Hoy en día los profesores soportan una presión intolerable: la de mediar entre la subjetividad posliteraria del capitalismo tardío y las demandas propias del régimen disciplinario (como los exámenes). En este sentido, y lejos de ser una torre de marfil que se mantiene a salvo del mundo real, la educación es más bien el motor de la reproducción de la realidad social, el espacio donde las incoherencias del campo social capitalista se confrontan en directo. Los profesores debemos ser facilitadores del entretenimiento y, al mismo tiempo, disciplinadores autoritarios. Deseamos ayudar a los alumnos a pasar los exámenes, y ellos desean tenernos como figuras de autoridad, capaces de decirles qué hacer. Pero esta interpelación del profesor como figura de autoridad es justamente lo que exacerba el problema del «aburrimiento»: ¿o existe algo cuya raíz esté en la autoridad que no sea, de entrada, aburrido?
Irónicamente, a los educadores se les exige el rol del disciplinador justo cuando las estructuras disciplinarias colapsan.

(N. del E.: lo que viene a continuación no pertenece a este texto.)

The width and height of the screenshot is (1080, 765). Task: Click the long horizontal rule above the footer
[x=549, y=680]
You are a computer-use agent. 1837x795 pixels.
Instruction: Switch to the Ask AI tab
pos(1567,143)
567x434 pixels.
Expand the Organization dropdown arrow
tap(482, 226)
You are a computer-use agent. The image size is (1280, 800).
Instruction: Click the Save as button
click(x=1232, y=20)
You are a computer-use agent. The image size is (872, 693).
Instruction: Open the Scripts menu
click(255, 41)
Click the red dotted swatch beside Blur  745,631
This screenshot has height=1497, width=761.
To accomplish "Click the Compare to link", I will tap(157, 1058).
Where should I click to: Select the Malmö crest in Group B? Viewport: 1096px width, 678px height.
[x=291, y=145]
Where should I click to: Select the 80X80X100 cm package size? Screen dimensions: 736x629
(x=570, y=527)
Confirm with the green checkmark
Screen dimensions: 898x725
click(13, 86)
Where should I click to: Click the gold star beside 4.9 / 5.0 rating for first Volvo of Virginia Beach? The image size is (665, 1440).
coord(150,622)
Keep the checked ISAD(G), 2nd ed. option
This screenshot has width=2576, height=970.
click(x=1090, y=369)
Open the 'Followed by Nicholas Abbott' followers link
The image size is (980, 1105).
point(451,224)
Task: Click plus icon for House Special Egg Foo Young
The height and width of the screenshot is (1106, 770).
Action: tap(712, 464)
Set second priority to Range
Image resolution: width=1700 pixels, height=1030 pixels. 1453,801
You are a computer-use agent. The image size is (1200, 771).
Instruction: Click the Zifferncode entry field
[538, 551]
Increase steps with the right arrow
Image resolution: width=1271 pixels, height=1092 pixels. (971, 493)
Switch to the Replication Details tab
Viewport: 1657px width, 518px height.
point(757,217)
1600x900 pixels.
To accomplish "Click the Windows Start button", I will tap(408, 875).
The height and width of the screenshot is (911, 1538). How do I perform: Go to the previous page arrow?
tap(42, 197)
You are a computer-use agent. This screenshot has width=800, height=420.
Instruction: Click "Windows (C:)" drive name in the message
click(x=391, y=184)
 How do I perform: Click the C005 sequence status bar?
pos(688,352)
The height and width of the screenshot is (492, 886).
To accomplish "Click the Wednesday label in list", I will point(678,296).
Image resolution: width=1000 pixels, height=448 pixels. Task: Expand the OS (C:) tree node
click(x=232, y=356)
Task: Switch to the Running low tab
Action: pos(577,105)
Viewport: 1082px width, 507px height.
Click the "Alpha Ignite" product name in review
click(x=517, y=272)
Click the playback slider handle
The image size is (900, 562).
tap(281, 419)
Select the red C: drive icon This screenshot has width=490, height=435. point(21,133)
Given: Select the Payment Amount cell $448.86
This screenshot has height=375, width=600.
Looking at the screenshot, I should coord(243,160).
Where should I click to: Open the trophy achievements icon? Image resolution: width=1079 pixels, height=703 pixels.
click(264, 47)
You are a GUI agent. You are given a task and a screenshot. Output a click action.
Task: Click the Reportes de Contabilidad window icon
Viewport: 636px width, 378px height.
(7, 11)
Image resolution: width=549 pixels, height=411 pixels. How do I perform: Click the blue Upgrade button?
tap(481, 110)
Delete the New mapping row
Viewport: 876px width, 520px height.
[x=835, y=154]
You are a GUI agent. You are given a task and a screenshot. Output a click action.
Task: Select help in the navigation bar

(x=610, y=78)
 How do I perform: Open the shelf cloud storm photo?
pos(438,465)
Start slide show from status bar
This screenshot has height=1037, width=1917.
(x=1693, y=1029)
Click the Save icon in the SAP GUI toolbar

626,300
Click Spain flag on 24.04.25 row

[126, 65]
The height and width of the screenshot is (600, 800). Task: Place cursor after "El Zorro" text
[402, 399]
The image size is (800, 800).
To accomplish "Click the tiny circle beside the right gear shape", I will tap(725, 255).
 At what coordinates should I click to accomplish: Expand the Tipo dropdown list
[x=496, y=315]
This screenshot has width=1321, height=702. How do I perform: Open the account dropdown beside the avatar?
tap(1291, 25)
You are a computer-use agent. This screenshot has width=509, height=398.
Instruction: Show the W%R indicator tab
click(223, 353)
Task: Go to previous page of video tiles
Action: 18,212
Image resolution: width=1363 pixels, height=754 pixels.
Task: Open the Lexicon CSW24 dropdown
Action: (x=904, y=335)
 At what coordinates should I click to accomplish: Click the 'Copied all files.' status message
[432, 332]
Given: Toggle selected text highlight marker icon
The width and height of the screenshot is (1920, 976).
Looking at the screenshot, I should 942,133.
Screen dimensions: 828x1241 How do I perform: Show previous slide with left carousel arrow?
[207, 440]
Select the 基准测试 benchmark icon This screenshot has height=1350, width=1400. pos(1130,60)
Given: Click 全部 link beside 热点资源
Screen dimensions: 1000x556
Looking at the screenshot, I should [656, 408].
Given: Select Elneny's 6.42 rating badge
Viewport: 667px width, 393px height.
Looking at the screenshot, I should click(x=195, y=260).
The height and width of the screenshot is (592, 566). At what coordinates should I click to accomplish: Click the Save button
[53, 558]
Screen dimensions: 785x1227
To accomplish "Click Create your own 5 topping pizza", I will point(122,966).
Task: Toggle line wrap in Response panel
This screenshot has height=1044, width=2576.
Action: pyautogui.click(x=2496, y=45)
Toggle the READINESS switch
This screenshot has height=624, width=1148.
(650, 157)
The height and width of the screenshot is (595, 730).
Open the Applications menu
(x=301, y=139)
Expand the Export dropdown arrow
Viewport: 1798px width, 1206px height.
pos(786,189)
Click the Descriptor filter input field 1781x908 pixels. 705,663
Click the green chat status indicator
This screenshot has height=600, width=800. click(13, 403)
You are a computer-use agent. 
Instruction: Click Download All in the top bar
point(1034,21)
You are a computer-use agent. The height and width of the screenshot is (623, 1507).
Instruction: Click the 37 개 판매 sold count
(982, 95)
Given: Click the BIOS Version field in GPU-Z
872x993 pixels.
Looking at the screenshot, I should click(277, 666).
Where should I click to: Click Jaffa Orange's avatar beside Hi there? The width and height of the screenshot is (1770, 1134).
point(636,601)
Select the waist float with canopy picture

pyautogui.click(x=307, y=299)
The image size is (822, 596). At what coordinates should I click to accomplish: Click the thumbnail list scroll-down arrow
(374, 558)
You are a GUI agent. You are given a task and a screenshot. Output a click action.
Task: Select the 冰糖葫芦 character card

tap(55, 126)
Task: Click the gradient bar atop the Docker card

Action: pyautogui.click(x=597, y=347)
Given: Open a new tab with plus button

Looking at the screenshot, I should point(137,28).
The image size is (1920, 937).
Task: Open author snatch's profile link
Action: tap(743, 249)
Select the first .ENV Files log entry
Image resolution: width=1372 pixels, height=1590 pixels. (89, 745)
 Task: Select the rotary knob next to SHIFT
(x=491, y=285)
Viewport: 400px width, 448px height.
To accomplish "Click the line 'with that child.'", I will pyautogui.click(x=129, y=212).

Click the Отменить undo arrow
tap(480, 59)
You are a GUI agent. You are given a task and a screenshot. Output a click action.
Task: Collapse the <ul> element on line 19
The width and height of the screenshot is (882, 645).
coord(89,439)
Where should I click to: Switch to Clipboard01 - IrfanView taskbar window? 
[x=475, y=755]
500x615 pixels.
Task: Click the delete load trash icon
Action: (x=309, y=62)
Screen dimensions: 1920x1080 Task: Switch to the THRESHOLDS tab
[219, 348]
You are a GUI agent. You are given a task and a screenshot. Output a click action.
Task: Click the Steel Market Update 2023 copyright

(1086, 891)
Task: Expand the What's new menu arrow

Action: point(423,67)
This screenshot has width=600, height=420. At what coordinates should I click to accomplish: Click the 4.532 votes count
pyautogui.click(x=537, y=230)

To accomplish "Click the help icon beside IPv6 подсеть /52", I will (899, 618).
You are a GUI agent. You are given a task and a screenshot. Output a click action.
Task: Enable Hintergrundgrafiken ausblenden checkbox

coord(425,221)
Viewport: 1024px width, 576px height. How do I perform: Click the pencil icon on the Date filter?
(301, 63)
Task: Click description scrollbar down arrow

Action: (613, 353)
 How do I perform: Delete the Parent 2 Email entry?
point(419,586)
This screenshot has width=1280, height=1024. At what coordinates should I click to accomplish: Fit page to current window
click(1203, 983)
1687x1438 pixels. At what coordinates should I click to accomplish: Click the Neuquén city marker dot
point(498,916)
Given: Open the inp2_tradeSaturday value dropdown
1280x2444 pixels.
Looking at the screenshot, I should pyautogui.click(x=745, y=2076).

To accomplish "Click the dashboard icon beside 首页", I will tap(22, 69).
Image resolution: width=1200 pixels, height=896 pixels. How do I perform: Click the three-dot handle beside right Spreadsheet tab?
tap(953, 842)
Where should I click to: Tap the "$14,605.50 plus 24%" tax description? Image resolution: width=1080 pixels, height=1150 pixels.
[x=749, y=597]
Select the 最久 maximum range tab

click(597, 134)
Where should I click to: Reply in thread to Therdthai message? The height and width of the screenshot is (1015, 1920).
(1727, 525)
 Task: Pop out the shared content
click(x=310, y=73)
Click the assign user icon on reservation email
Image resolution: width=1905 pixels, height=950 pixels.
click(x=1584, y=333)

Con las familias agotadas por la presión del capitalismo que les exige a ambos padres trabajar todo lo que puedan, los profesores debemos actuar ahora como padres sustitutos capaces de instalar los protocolos de conducta más básicos, y proveer apoyo pastoral y emocional a los adolescentes que, en algunos casos, están mínimamente socializados.
Insisto en el hecho de que ninguno de mis estudiantes tenía la menor obligación de presentarse a clase. De hecho, disponían de toda la libertad de irse si lo deseaban.
Pero la falta de oportunidades de empleo junto con el incentivo cínico procedente del gobierno hace que seguir en la escuela parezca la opción más segura, y también la más fácil.
El sistema educativo de la actualidad hace que el estudiante se endeude y, en simultáneo, lo encierra. Según esta melodía, uno debe pagar por su propia explotación, endeudarse y estudiar para poder conseguir el mismo «McEmpleo» que habría conseguido si hubiera dejado la escuela a los dieciséis.